Velázquez noted that Speaker Paul Ryan and House Majority Leader Kevin McCarthy had made a big show of traveling to Puerto Rico and promising to help the island's residents recover from Maria:
“They looked the people of Puerto Rico in the eye and made promises to help them,” she said. “This is how you help Puerto Rico?”
No, the House leaders' offices didn't have any comment on her criticism. They were too busy celebrating making America rich again.
Puerto Rico's governor, Ricardo Rosselló, condemned the tax measures, saying they would have a negative impact on half of the Puerto Rican economy, affecting 30 percent of the island's governmental revenue and as many as 250,000 jobs in an economy where unemployment has sharply increased following the economic crisis and then the hurricane.

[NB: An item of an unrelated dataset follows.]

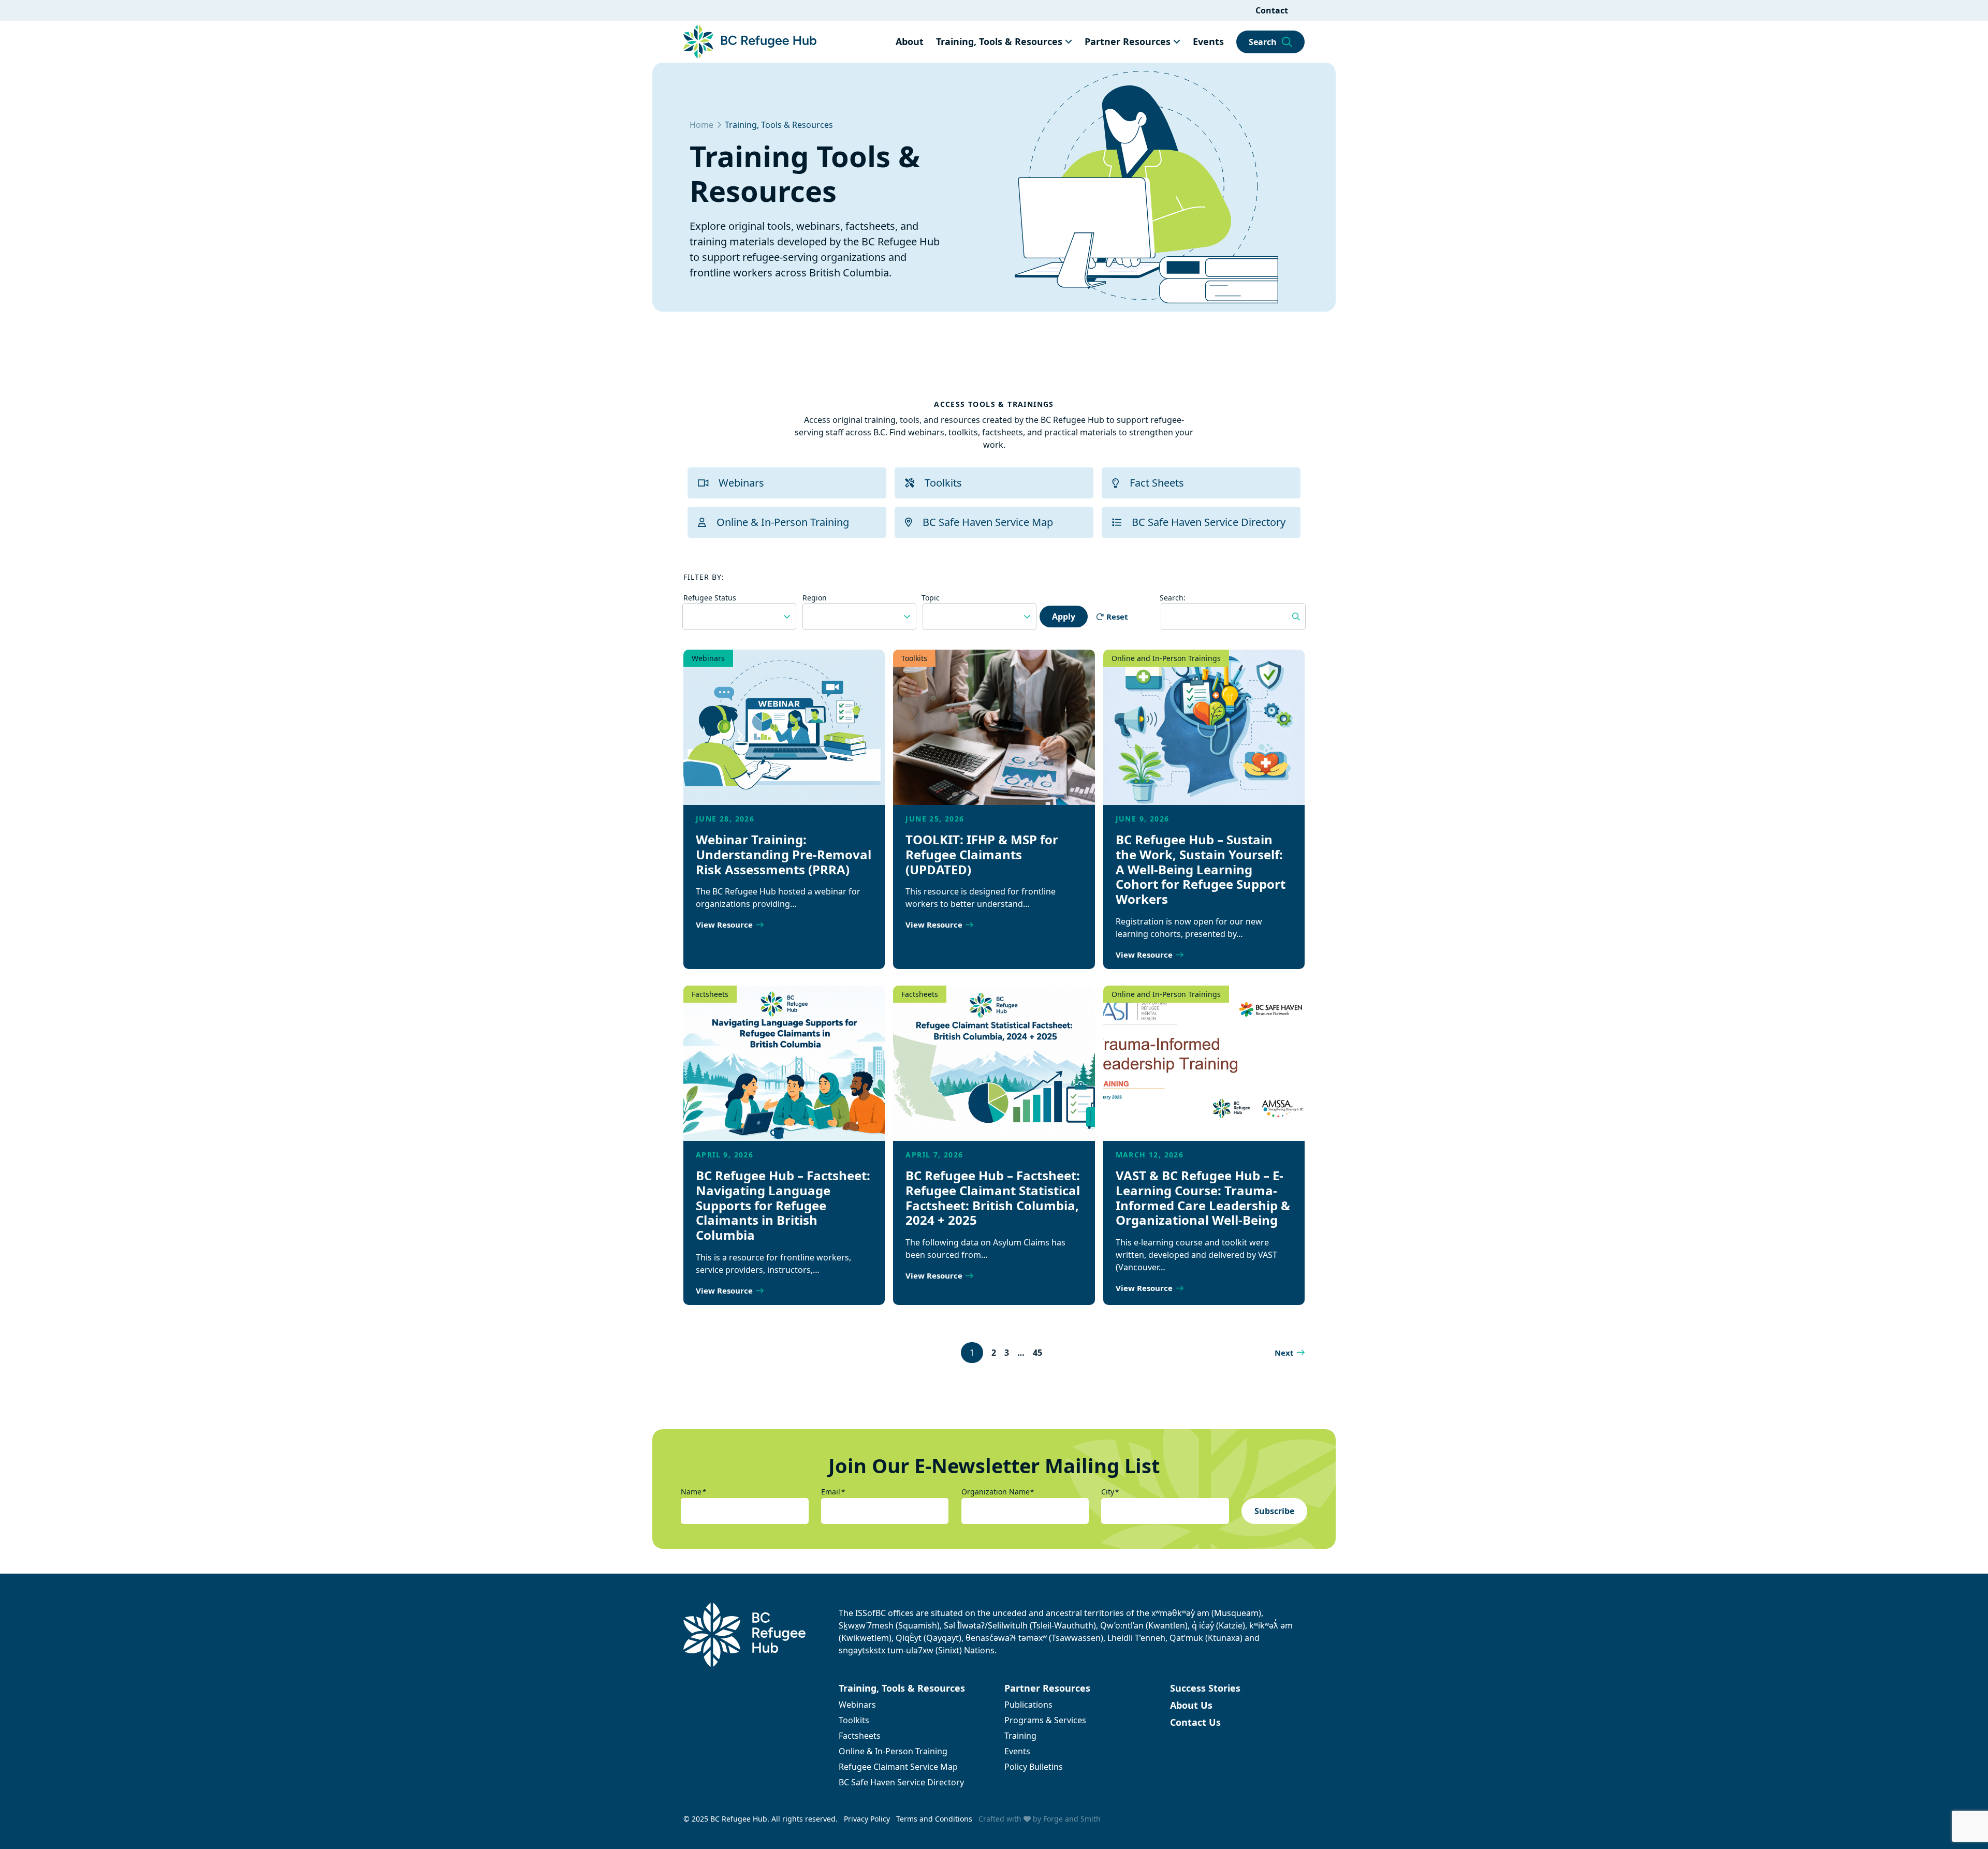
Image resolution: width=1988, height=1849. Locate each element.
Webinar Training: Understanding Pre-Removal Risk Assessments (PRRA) (783, 854)
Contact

In an interview with the Miami Herald, he called out Republicans for their empty promises:
“Many senators and congressman came to Puerto Rico and they pledged their support. But when the time came to support Puerto Rico, they essentially bailed,” Rosselló said. “I am very disappointed with the fact the Senator (Marco) Rubio is going to be voting for this tax bill particularly when we had the opportunity to address the potentially devastating effects on Puerto Rico.”
Florida Rep. Darren Soto, the only Puerto Rican in Florida's Congressional delegation, warned that Republicans who've screwed over Puerto Ricans with this tax bill may reap the whirlwind, with votes. The island may have no direct power in Congress, but Puerto Ricans on the mainland are going to remember this in November:
"If nothing changes (in the tax bill) it’s going to explode, there’s even more Puerto Ricans arriving in Florida,” Soto said. “They already have a bad taste in their mouth because of Trump, and this is going to add more salt to the wounds. With a million of us already here and 250,000 more arriving in the last two months, I would imagine that would be enough political pressure."
Attention Florida Democrats: You've got a lot of very pissed, very eligible voters arriving. Make sure they get the help they need to navigate the roadblocks to voter registration the Rs are so fond of, and turn that state purple.